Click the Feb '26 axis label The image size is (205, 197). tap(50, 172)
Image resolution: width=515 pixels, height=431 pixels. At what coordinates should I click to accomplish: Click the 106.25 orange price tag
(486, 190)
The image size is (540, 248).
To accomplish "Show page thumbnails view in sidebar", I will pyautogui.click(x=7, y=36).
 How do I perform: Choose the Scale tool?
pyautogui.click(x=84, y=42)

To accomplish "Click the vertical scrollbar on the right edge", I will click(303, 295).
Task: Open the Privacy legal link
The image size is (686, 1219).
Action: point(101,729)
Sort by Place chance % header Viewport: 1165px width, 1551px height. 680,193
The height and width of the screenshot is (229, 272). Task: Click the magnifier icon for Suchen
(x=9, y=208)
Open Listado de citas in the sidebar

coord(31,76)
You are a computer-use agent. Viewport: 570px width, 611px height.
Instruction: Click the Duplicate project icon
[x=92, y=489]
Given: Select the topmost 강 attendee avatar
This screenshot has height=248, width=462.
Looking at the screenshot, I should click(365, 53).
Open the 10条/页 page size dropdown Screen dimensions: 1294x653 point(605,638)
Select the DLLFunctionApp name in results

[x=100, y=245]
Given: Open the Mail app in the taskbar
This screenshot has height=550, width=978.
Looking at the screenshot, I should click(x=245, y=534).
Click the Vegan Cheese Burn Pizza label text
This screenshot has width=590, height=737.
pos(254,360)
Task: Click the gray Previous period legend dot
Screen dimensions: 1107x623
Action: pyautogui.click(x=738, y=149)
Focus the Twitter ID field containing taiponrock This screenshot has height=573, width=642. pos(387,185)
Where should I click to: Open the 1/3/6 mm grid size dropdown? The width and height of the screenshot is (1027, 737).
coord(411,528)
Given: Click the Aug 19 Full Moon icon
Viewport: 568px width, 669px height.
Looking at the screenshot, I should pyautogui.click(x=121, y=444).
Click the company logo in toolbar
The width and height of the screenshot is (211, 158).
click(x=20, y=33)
- - - -
Required work:
The line with "Select the DLLFunctionApp name in results", plus every line after it through the end of the listing, needs to be repeated exactly; nothing else belongs in the reply.

Result below:
Select the DLLFunctionApp name in results

[x=100, y=245]
Given: Open the Mail app in the taskbar
This screenshot has height=550, width=978.
Looking at the screenshot, I should click(x=245, y=534).
Click the Vegan Cheese Burn Pizza label text
This screenshot has width=590, height=737.
pos(254,360)
Task: Click the gray Previous period legend dot
Screen dimensions: 1107x623
Action: pyautogui.click(x=738, y=149)
Focus the Twitter ID field containing taiponrock This screenshot has height=573, width=642. pos(387,185)
Where should I click to: Open the 1/3/6 mm grid size dropdown? The width and height of the screenshot is (1027, 737).
coord(411,528)
Given: Click the Aug 19 Full Moon icon
Viewport: 568px width, 669px height.
Looking at the screenshot, I should pyautogui.click(x=121, y=444).
Click the company logo in toolbar
The width and height of the screenshot is (211, 158).
click(x=20, y=33)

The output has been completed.